LAST AURORAS OF THE ARCTIC SEASON? These days, whenever Arctic sky watchers see the aurora borealis, they inevitably wonder if that was it--the last display until autumn. Spring has sprung and soon the midnight sun will overwhelm the Northern Lights. This photo taken last night in Blokken, Norway, illustrates the problem:
"At midnight there was lots of light from the sunset," says photographer Frank Olsen. "And just an hour after this, the sunrise made the the horizon quite bright. These are probably our last auroras this season."
Famous last words? The combined effects of an incoming CME and a high speed solar wind stream could trigger one more display this week before the midnight sun takes over. Stay tuned for updates.

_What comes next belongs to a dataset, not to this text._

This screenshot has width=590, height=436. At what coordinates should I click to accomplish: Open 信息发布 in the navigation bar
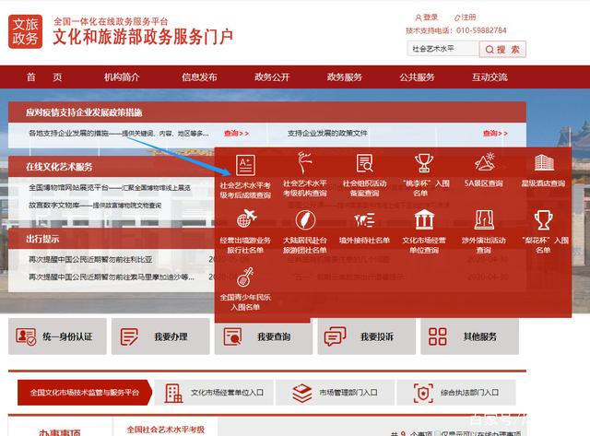199,77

more images: from Sylvain Serre of Ivujivik, Nunavik, Quebec, Canada; from Yuichi Takasaka of Prelude Lake, Northwest Territories, Canada; from Göran Strand of Rörvattnet, Sweden
ANTARCTIC MOON HALO: In the icy lands around the south pole, ordinary things take on an exotic quality. Count moon haloes among them. On April 5th, Sam Burrell photographed this specimen rising above the Brunt Ice Shelf in Antarctica:
"Around midnight, the air on the Brunt Ice Shelf the air was filled with diamond dust," says Burrell. "As the moon rose, we caught this show."
Diamond dust is the atmospheric optics term for tiny, jewel-like crystals of ice. They form on cold days in the air near ground level. When they catch the rays of the low-hanging sun or moon, the results can be spectacular. "In this single display, we could see a moon halo, moondogs, and hints of a moon pillar," says Burrell.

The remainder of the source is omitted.